Hello dear friends.
Today I want to share a life story about how DWH storage was arranged in Tele2 before the introduction of QCD (EDW).
I entered the Tele2 IT department in 2012 in the reporting systems department. At that time, DWH repository was already created in the company, on which many reporting processes and not only were already spinning.
A little about the technical stack that was used there at that time. For storage, the Oracle database was used with a capacity of 60-100 Tb T4-4 server with 1 TB of operative. Data from various sources was downloaded there. But the main ones were 4 Oracle billing bases, which were essentially a charging platform. And there was a department that was engaged in supporting these databases and providing services. The separation of these bases was by macro-regions. Reason: volumes are too large. That is, if a subscriber calls, say, from a Moscow SIM card, then the call cost is calculated in the corresponding billing.
The top-end hardware always went to billing databases, and resources were allocated to the rest of the systems according to the residual principle. Usually for DWH, the server always got a little weaker. Those. at billing there is a piece of iron T5-4, then at DWH - T4-4 in inheritance.
But these resources have always been enough to cover current tasks and curtail reporting. Data from billing was downloaded via DB-link. Classic ETL processes were configured when nightly data downloads took place with small transformations (for example, adding surrogate keys). ETL was of 2 types: full load for small volumes and incremental for large tables such as, for example, call details, charges, payments, etc. There was also such a large source as text files that download call information and Internet traffic from switches and base stations. Data is loaded as text files using oracle sql loader loaders. The increment to the base was usually 10-20 GB per day.
Partitioning tables, indexes, optimizing query plans, hinting in DWH had to be used constantly. There was not a day without hanging or long-playing sessions in which it was necessary to climb into the request plan.
The DWH storage structure in Tele2 prior to the introduction of EDW.

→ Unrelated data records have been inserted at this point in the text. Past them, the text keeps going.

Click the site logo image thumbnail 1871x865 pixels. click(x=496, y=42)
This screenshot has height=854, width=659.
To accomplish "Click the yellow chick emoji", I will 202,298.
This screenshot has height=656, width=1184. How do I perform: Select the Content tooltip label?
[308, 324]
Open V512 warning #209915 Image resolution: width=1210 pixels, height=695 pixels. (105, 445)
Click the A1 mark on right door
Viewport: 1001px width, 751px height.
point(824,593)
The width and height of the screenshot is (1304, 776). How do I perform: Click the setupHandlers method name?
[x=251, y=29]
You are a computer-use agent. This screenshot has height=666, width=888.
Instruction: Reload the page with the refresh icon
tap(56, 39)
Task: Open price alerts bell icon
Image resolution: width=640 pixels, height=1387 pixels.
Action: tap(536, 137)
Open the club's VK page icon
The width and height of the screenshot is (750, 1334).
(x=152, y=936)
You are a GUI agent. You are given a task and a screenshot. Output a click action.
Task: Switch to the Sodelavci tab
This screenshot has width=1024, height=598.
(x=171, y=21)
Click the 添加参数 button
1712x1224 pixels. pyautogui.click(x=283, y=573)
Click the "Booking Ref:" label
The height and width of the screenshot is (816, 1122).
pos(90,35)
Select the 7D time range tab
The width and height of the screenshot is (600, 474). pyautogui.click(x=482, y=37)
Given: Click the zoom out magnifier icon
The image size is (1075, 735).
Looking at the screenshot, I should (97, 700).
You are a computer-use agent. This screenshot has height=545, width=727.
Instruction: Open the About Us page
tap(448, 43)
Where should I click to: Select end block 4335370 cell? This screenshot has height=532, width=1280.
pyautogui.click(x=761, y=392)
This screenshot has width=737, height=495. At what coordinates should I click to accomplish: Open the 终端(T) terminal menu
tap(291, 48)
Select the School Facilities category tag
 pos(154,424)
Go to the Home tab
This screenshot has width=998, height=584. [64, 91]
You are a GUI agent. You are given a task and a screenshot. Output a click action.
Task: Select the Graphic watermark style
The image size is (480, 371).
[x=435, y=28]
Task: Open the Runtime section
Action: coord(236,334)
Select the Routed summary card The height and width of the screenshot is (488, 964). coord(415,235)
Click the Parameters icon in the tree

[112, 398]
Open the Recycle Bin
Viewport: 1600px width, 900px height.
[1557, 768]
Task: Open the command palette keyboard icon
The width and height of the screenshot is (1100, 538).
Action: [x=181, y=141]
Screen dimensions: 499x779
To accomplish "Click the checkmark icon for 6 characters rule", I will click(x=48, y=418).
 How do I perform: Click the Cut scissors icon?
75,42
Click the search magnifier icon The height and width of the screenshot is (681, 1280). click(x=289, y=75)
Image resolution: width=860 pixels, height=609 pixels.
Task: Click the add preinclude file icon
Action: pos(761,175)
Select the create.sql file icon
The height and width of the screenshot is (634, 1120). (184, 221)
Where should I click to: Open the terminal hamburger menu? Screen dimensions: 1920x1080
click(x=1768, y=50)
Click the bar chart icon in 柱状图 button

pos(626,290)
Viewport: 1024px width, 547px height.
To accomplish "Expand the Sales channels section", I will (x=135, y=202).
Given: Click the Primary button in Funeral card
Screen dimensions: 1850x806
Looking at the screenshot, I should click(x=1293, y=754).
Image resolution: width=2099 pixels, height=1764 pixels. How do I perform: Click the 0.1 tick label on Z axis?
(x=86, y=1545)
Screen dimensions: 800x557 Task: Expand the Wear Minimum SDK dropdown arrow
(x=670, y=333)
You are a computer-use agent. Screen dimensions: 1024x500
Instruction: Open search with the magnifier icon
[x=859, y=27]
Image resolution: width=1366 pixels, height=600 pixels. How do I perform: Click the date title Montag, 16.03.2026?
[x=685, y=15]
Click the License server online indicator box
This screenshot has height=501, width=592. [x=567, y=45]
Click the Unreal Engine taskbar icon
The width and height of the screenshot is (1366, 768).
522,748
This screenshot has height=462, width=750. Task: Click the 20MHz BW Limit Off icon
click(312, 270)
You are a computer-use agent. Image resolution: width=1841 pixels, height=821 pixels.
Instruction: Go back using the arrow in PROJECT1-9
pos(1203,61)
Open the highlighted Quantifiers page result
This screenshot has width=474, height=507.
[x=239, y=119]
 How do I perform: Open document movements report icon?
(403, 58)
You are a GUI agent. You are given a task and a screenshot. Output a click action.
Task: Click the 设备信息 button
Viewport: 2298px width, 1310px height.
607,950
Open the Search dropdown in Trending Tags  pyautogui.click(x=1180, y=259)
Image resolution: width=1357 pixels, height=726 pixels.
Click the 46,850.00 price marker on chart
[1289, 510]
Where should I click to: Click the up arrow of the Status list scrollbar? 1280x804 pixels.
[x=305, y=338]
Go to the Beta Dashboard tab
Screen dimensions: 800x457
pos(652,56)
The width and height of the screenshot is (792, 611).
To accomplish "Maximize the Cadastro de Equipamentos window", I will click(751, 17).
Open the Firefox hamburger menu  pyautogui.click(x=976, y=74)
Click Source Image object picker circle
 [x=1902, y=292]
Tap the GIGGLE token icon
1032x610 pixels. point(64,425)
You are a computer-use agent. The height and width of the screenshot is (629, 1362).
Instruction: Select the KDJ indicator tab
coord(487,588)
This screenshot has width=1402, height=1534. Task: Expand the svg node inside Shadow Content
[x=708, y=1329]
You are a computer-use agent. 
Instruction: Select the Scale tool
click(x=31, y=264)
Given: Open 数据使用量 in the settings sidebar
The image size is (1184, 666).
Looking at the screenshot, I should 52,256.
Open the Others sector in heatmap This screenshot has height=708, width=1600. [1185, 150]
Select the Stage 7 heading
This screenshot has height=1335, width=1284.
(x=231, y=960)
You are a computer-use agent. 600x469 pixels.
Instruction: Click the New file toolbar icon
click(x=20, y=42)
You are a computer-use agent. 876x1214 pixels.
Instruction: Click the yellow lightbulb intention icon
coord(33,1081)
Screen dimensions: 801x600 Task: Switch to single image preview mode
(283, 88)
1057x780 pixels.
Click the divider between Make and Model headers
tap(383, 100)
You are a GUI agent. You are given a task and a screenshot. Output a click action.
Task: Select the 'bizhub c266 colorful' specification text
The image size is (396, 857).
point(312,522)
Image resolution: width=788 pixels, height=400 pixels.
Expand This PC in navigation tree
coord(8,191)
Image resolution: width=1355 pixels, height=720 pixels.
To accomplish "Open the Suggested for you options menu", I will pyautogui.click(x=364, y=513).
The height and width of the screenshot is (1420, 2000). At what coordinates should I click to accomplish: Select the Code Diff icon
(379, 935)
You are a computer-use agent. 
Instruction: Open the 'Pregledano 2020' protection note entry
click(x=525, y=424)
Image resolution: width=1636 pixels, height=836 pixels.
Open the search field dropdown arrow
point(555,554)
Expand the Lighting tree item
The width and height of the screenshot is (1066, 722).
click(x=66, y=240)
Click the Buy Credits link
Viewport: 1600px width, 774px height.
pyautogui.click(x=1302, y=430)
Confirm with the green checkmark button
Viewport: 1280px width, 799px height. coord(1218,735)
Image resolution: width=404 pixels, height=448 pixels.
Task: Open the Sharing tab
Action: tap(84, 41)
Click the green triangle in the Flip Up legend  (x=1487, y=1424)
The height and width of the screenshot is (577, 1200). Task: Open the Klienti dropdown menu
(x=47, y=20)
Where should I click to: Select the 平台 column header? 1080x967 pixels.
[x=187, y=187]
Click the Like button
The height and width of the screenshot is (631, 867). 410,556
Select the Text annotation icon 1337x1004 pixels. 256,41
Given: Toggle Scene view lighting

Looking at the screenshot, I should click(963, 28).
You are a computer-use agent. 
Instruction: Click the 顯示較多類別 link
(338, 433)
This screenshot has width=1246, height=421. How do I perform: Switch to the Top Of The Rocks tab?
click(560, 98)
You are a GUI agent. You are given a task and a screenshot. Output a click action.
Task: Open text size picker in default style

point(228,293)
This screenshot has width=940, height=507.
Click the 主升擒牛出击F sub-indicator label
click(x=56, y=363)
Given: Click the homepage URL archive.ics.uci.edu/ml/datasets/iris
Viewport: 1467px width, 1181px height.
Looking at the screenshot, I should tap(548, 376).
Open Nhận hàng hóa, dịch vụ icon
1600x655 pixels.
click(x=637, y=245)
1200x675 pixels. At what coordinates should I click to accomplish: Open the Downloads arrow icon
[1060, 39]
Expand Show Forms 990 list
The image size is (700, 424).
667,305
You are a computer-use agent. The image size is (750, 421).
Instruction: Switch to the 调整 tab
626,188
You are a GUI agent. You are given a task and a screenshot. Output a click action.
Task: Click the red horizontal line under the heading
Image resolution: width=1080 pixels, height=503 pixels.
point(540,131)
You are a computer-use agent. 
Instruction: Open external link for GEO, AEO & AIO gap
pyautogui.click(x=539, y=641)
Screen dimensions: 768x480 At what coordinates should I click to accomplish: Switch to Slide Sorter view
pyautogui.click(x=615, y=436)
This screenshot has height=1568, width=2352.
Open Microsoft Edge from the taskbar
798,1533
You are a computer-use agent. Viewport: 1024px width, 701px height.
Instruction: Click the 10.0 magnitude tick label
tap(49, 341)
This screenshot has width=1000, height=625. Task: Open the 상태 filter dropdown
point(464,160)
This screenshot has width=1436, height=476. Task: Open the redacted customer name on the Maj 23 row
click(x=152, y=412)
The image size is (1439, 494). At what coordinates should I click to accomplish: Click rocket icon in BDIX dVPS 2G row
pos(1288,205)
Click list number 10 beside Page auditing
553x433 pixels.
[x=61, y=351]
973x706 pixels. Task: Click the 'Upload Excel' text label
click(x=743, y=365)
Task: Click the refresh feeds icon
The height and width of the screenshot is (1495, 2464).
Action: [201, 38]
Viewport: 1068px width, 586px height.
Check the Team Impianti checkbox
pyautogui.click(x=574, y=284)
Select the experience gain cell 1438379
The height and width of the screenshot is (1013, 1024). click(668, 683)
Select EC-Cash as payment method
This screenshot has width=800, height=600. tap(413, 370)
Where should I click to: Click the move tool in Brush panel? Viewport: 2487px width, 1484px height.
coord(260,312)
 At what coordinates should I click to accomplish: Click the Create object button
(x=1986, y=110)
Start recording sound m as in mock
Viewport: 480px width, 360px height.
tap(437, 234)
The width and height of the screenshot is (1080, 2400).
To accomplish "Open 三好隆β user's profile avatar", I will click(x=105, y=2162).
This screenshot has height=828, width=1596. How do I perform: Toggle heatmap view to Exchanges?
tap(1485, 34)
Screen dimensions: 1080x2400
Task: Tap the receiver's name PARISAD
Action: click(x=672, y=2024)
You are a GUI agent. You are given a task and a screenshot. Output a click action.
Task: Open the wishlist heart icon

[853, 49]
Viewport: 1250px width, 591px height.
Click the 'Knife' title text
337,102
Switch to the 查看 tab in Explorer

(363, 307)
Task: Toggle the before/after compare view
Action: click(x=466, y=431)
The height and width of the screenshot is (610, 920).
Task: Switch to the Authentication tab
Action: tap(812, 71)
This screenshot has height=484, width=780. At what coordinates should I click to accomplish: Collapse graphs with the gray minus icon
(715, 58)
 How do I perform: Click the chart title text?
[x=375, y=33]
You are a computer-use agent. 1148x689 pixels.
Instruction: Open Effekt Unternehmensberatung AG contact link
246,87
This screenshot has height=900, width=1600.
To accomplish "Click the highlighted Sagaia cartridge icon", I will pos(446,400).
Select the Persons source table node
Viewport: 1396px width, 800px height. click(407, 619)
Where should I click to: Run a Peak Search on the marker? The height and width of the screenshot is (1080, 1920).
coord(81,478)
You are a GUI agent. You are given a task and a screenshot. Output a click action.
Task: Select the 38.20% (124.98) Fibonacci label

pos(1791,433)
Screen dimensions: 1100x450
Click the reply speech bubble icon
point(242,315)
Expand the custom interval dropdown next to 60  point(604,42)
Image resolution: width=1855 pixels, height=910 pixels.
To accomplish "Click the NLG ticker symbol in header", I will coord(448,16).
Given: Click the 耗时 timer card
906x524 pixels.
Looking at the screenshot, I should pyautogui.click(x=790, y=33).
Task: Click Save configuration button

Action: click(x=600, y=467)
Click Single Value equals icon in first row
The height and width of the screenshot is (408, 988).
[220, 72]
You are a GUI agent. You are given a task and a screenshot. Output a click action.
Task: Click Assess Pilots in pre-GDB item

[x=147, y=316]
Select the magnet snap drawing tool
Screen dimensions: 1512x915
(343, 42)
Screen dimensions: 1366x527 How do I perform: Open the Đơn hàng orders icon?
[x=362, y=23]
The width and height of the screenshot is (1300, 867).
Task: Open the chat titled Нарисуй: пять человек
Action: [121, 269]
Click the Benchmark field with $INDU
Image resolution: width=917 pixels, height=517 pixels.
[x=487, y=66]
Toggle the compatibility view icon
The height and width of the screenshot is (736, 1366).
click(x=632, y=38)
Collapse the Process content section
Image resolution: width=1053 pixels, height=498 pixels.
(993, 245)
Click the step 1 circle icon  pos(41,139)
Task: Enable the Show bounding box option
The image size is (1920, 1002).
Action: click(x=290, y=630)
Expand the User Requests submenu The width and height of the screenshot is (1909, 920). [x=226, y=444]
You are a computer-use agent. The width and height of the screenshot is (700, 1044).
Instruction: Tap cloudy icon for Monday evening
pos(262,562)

Also, one of DWH's main tasks was to generate monthly financial statements (ETFs). It was considered on the DWH server for 4 whole days due to the large volumes. To imagine what it is, I’ll say that this is an Oracle package of 5 thousand lines of PL / SQL code with complex ornate logic and all this is minimized in dynamics. And then the report is uploaded to FTP or to a network share in the form of CSV files. And all this without the use of boxed solutions. Those. hand written, optimized and automated functionality over the years.
But the DWH database was used not only to provide regular reporting but also as an operational storage. For example, it revolved around the process of providing different information to subscribers from a personal account on the Tele2 website.
It is also worth talking separately about the Oracle Application Express (APEX) system, which has a special place for reporting. APEX is an environment for the rapid development of WEB interfaces, either for reporting or for setting up a business process. On it was created, by hand, written functionality "Report upload", where users could create a report for themselves. Those. a person comes in, selects a set of fields for his report, if desired, he can pull the source as an excel file, and then he receives a report to the mail in the form of an archived csv file. And inside DWH, a huge number of PL / SQL procedures and functions are written which were essentially a built-in script generator for reports. Moreover, this tool was so popular within the company that over 8 years more than half a million reports with varying degrees of importance were generated on it.
APEX has also developed a lot of other interesting things. For example, hand written functionality for workflow and marketing automation system. In the first, the staff endorsed the documents. And secondly, the marketing department held various events for customers. For example, he performed mass SMS distribution to subscribers about new tariffs and services. And all this went through DWH and there was integration with the SMS channel.
Plus, a couple of reporting systems such as Crostal Reports and IBM Lotus connected to DWH via RPT files.
In the attached diagram above, you can see the old DWH repository structure and data flow for 2012. With the structure at present, it has nothing to do.
All this more or less successfully worked until the moment when the business realized that reporting was no longer enough and decided to implement QCD, BI-systems and BigData.
In general, there was a lot of interesting things. Perhaps I will dwell on this. See you soon.